The old Chrysler 300C went off sale two years ago, but there's now a new version of this boldly styled executive saloon.
The latest 300C benefits heavily from the partnership that Chrysler signed with Fiat around the time the old model disappeared; its sister car is the Lancia Thema, which is sold in Europe.
This trans-Atlantic partnership has had an influence on the 300C, says Chrysler, with the new model aiming to combine German quality, American comfort and European finesse.
It's available with just one engine and gearbox - a 236bhp 3.0-litre V6 diesel linked to a five-speed automatic. A V6 petrol engine that comes with an eight-speed auto 'box is offered in other markets, but there are no plans to bring this to the UK.
What's the 2012 Chrysler 300C like to drive?
Chrysler has certainly succeeded in creating a comfortable car - the 300C soaks up minor imperfections in the road with ease. In fact, the biggest indication that you are driving over patched-up surfaces is generally the noise of the suspension working rather than any jolts that are transferred to the cabin.
Chrysler 300C: a very comfortable car
Sadly, the 300C isn't so good at dealing with corners or large dips because these cause its body to wallow heavily. The 300C is never unnerving to drive, but it's nowhere near as composed as the rival BMW 5 Series or Jaguar XF.
Refinement is far more impressive; there's minimal noise intrusion from the engine, wind or tyres, no matter what speed you're doing.

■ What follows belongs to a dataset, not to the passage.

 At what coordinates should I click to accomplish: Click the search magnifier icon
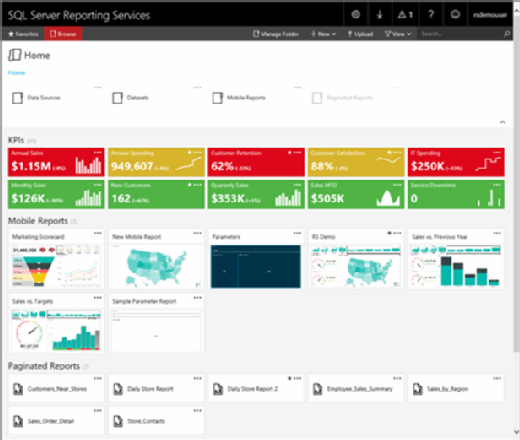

The engine pulls strongly, too. However, it could do with a better gearbox; the five-speeder is just too slow to change down when you ask for a sudden burst of acceleration, whether you leave it to its own devices or use the paddles on the steering wheel.

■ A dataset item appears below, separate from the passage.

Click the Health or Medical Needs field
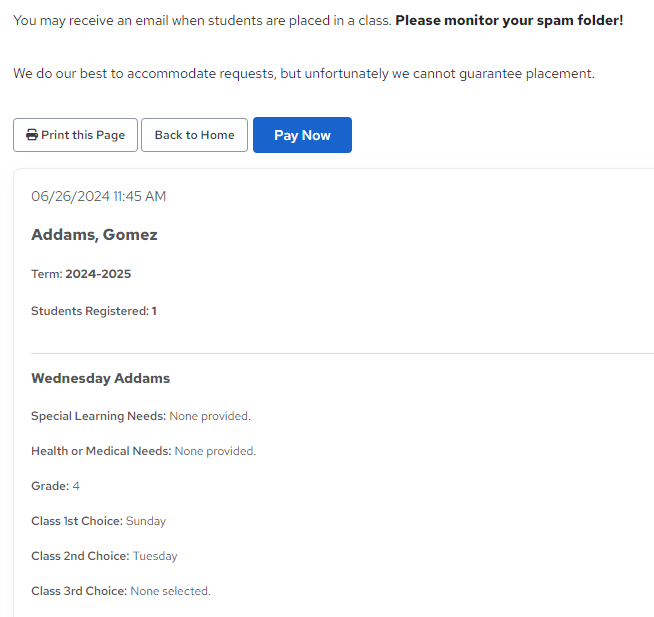The width and height of the screenshot is (654, 617). point(143,451)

It would be interesting to see just what sort of an improvement the eight-speed gearbox would make, but this isn't offered with the diesel anywhere in the world.
What's the 2012 Chrysler 300C like inside?
Chrysler says the 300C majors on 'perceived quality', meaning it has put a lot of effort into the materials you touch and look at.
Sure enough, there's lots of leather, chrome and wood, whichever model you choose. Only some cheap-feeling trim on a couple of the storage compartments lets the side down.
The dashboard is dominated by a large touch-screen that you control most of the 300C's systems through. However, basic audio functions can still be controlled from buttons on the steering wheel so you don't have to take your eyes off the road.
The long list of standard equipment also includes adaptive cruise control, heated front and rear seats, a digital radio and cupholders that can heat or cool your drink.
There's plenty of space in the front of the 300C and lots of electric adjustment to help you get comfortable, but headroom is quite tight in the back. The middle seat isn't really an option for adults because both foot- and headroom are severely compromised.
The boot is modestly sized, at 481 litres, and while the rear seats fold down so you can increase that capacity, the gap between cabin and boot is a bit narrow.
Chrysler 300C: boot is modestly sized
Should I buy one?
The Chrysler 300C is a fine long-distance cruiser, plus it has a competitive 35,995 starting price and you get a lot of equipment for your money.
It still makes little sense as a company car because CO2 emissions of 185g/km (191g/km with the larger, 20-inch wheels) place it in a much higher tax band than most rivals.
However, if you're a private buyer who fancies a large, left-field saloon, the 300C has a lot going for it.